En otro plano, una afligida sociedad se pregunta cómo después de firmada la paz, veinte años de gobiernos ultraderechistas han propiciado un tremendo fracaso frente al avance del crimen y de la impunidad, permitiéndoles incrustarse en nuestro imaginario social con la categoría de cultura.

La respuesta está en una visión simplista de las causas del delito y en la falta de capacidad para reconducir a la policía, la cual evidencia ya un deterioro grave y acelerado. Es posible que hace quince años hayamos pensado, consciente o inconscientemente, en una policía para controlar delitos manifiestos contra los bienes y el mantenimiento del orden público, pero ahora, frente a nuevas formas de criminalidad, debe adoptarse otro modelo psicológico de selección policial y sin duda, de profesionalización y organización.

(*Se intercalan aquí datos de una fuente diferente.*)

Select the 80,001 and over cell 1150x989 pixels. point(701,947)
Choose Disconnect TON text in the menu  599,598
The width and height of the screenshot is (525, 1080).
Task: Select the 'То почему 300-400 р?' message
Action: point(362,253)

Si la nueva realidad nos demanda construir un Estado democrático dónde el Derecho no sólo sea norma sino un límite del poder y la característica sea eficacia y sabiduría para gobernar respetando las libertades, no nos escudemos culpando al Derecho de nuestra incapacidad de entender la democracia, por que en el principio de este mito se encuentra la mentira que legitima a los tiranos.

La maquinaria punitiva del Estado se ha visto incrementada cuantitativa y cualitativamente desde hace ya tiempo. Esta incrementación se produce, obviamente, en el plano de lo que la doctrina más popular denomina “criminalización primaria”. Pero en el plano de la criminalización secundaria la situación es la inversa. Nos encontramos con la imposibilidad física de canalizar todo aquello que se “criminaliza” primariamente. Las razones por las cuales estas agencias de criminalización secundaria se ven imposibilitadas de acarrear con aquél aumento desmedido de la incriminación legislativa, pueden obedecer, según creo, a dos factores.

Por un lado, existe una “intrínseca ineptitud operacional” para concretizar la amenaza de pena concebida teóricamente de modo abstracto. Es decir, las agencias secundarias no tienen el “poder” para detectar ciertos delitos entre los que se encuentran los más relevantes en el contexto actual latinoamericano. Vale poner como ejemplo, la enorme cantidad de delitos económicos y de corrupción, cuya investigación prácticamente se obvia o se encarga a ciertas instituciones secundarias que por la propia génesis del sistema político se ven imposibilitadas para detectarlos. Por otro lado, nos encontramos frente a una criminalización primaria tan ilusa, simplista y demagógica, que echa mano al Código Penal para solucionar problemas que deben ser resueltos en otro plano.